July 29, 1996

LOCAL HERO

KORN'S MOM: `I'M SO PROUD OF YOU ... I KNEW YOU HAD IT IN YOU'

By CHRIS STEVENSON
Team Sun
  LAKE LANIER, Ga. -- The first time she raced, just four years ago, she and her partner ended up going across all six lanes of the course.
  Yesterday, national team rookie Alison Korn and the rest of Canada's women's eight powered their way straight to the medal podium at the Centennial Olympic Games.
  "I knew you had it in you," sobbed her mother, Janet Snowling, as she and Charles Thomas, Korn's boyfriend, admired her precious metal.
  "I'm so proud of you. What a surge, what a surge, what a surge!"
  The three of them joined in a silent hug, their heads touching, the medal pinned between them and it looked as though they were drawing their emotion from it, tears sparkling on each of their cheeks.
  The finish of the women's eight had left Korn, her seven teammates, coxswain Lesley Thompson, Snowling, Thomas and Canadian rowing fans needing a dip in Lake Lanier.
  While the Romanians were comfortable winners, the Canadians summoned up an incredible finish over the last 400 metres of the 2000-metre race to overtake the boats of the Belorussians and Americans for the silver.
  When the agony that is the final 500 metres of an Olympic race blotted out their vision, squeezed their lungs and turned their legs and arms into burning fuses, they found a way to do more.
  "Coming into the last 500 (metres), Lesley said we were fourth," said Korn.
  "I saw red.
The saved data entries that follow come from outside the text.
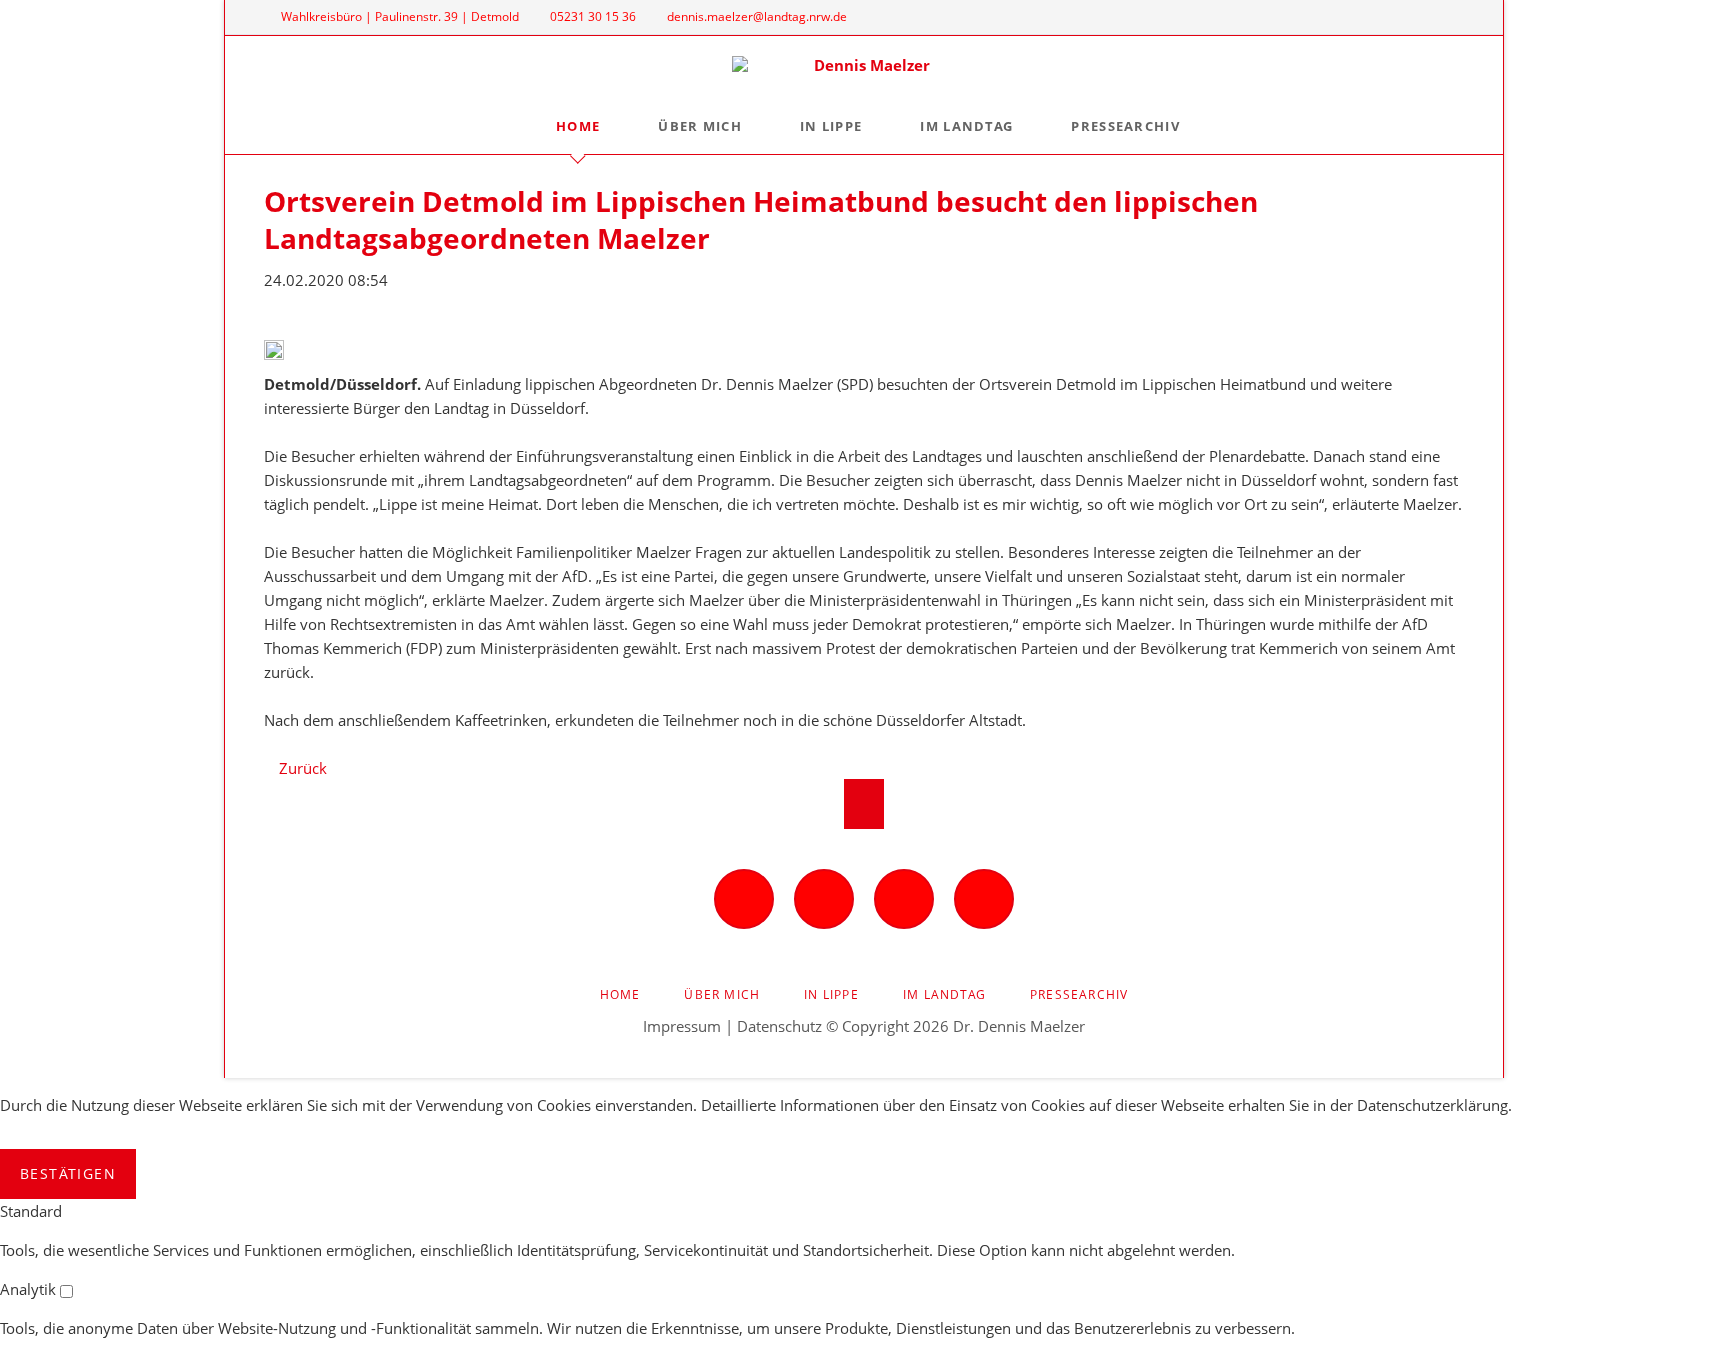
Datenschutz (779, 1026)
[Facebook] (1345, 17)
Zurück (303, 768)
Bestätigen (68, 1173)
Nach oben (864, 804)
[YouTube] (1446, 17)
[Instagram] (1379, 17)
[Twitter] (1413, 17)
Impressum (682, 1026)
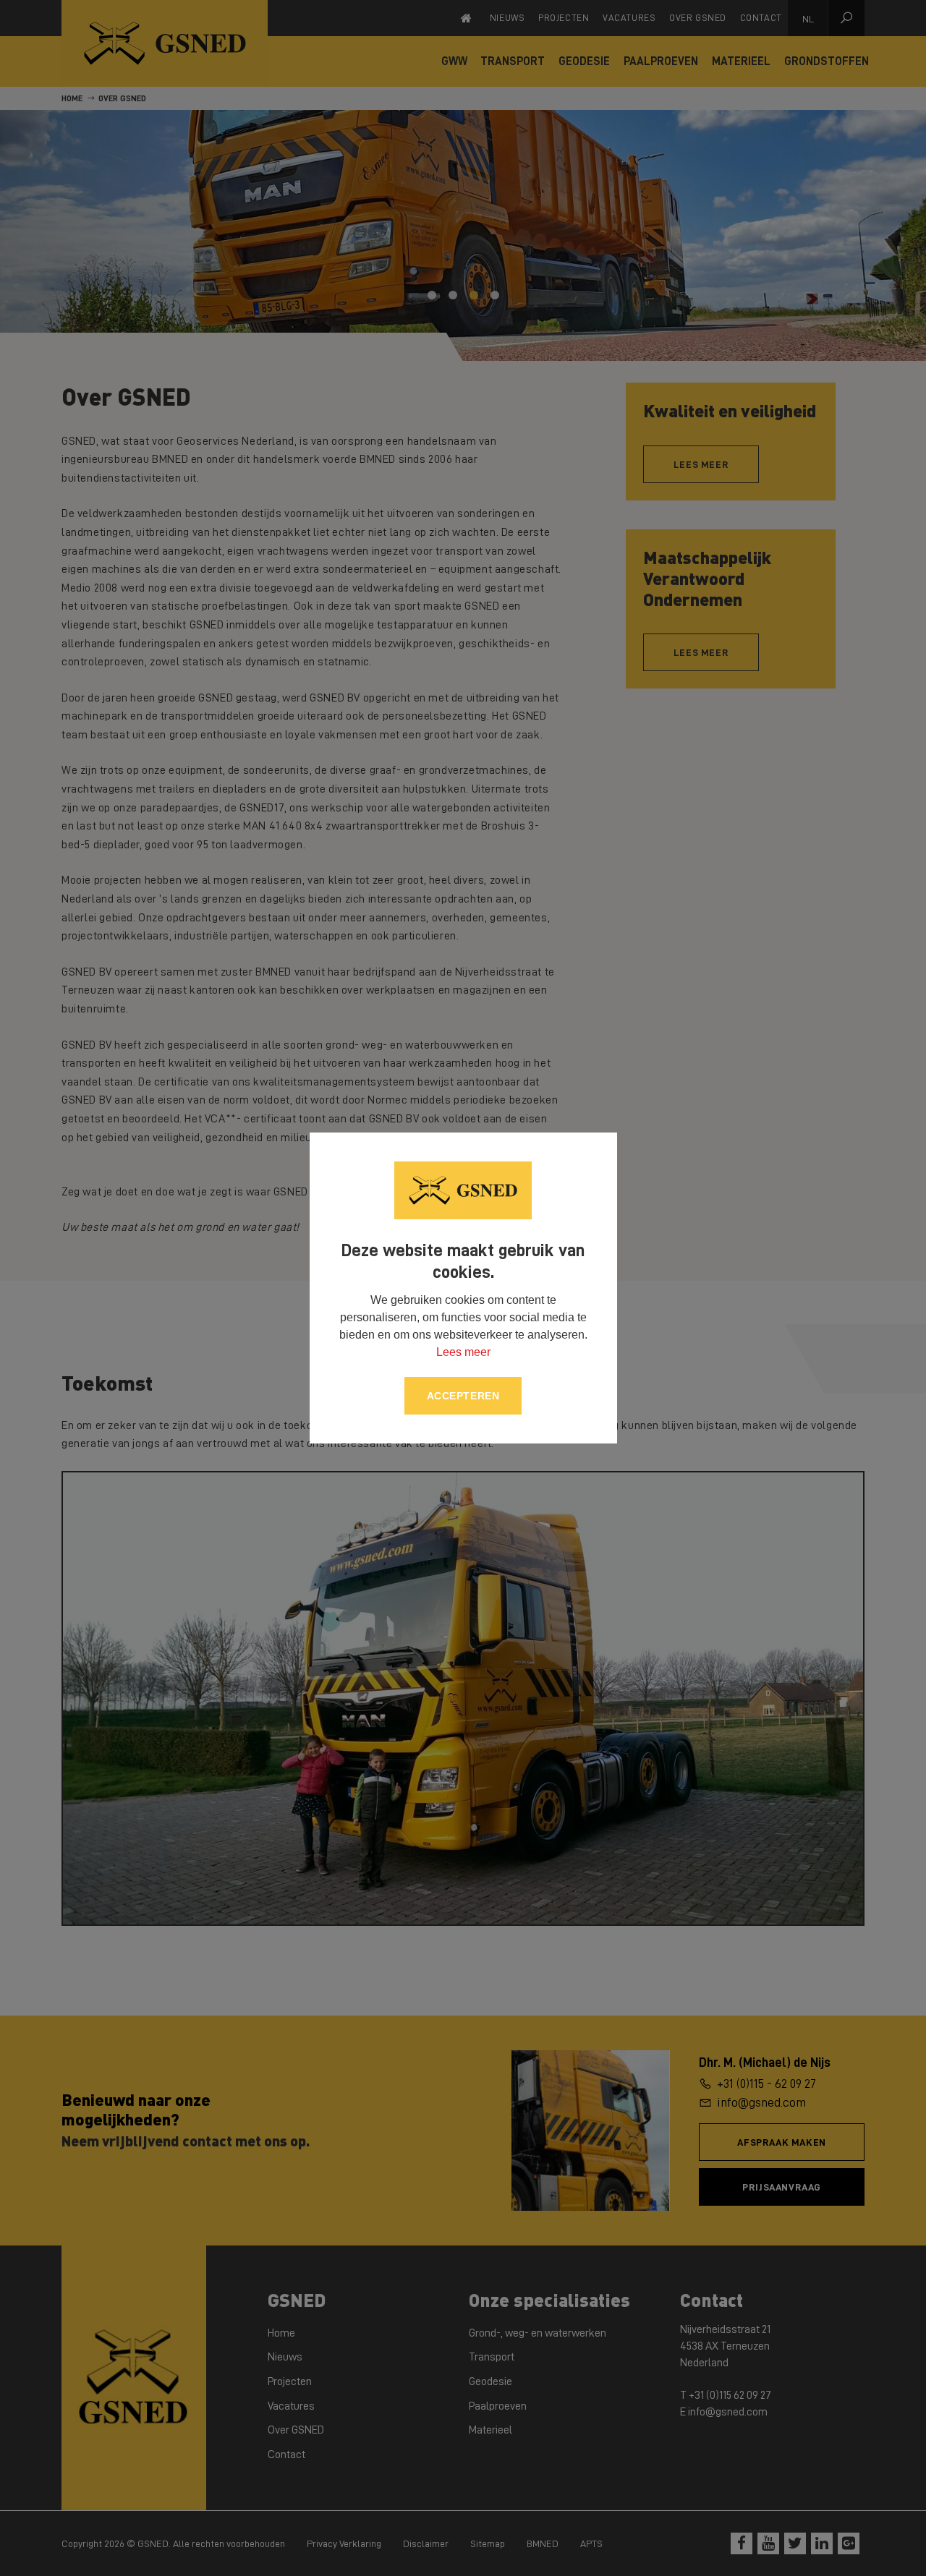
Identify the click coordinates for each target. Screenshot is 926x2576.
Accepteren (463, 1396)
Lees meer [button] (463, 1352)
I said to myself, `There's no way we're coming fourth.' That's all I remember about the race. The rest is a blur."
  The Canadian boat was the fastest on the water over that last 500, covering the distance between nothing and silver in one minute and 34.33 seconds.
  They edged the third-place Belorussian boat by 39/100ths of a second.
  "I almost lost a lung," said Thomas.
  "It's a feeling of satisfaction," he said, his eyes teary as he looked at Korn wearing the medal.
  "It's satisfying to see her win the silver."
  "You don't win silver," Korn interjected.
  "I don't buy that Nike ad," said Thomas. "It was satisfying, but not surprising, to see it happen."
  "After the race, I heard my mother first," said Korn. "She was really shrieking. She sounded almost delirious. I was worried about her, actually. Her face was crimson. First she was sobbing, then she was laughing. Then she kissed me about 1,000 times and grabbed me and gave me a big hug."
  Four years ago, the Ottawa native was a hockey and basketball player at McGill and turned down her friend's suggestion she try rowing because they trained too early in the morning.
  That first race certainly gave no hint of the future.
  "We were completely out of control," Korn laughed yesterday.
  At 6-foot-2 and 175 pounds, she caught the eye of national team coaches at the Olympic trials last year and grabbed a seat in the eight.
  "She brought a real freshness to the team," said the 36-year-old Thompson, who is on her fifth Olympic team and won gold with the eights in 1992 in Barcelona.
  "She would ask `Why?' for the most obvious questions. I thought she asked such dumb questions, but they would make you go back to the basics. There were no expectations from her, no preset notions of what should be. They made you not take anything for granted."
  How many dumb questions were there?
  "Lots," said Thompson.
  "But she's just learned a lot. We're all equal on a crew. She was in there pulling 100% just like everybody else."
  With many of Canada's highest profile rowers and scullers prepared to retire, there will be opportunities for rowers like Korn to grow.
  "She has a great heart and she tries extremely hard," said Canadian team head coach Brian Richardson. "The best of Alison Korn is yet to come."
  The sprint had been a problem for the women's eight in earlier races. The roar of the crowd and the cries from the other boats made it difficult for them to hear Thompson and mount a co-ordinated attack.
  At a strategy meeting Saturday night, they came up with a set of instructions they would each follow when they hit the final jam, starting with an attack five, said Korn, "five of the hardest strokes of your life.
  "We just knew we had to put our heads down and do it. All nine of us did it. We said, `Here we go,' and boom, we did it. We didn't let ourselves down or each other down and we had our best race."
  And that's what games are all about.
  Their best was worth a silver yesterday, but you'd have a hard time convincing three people locked in a silent embrace that gold could be any better.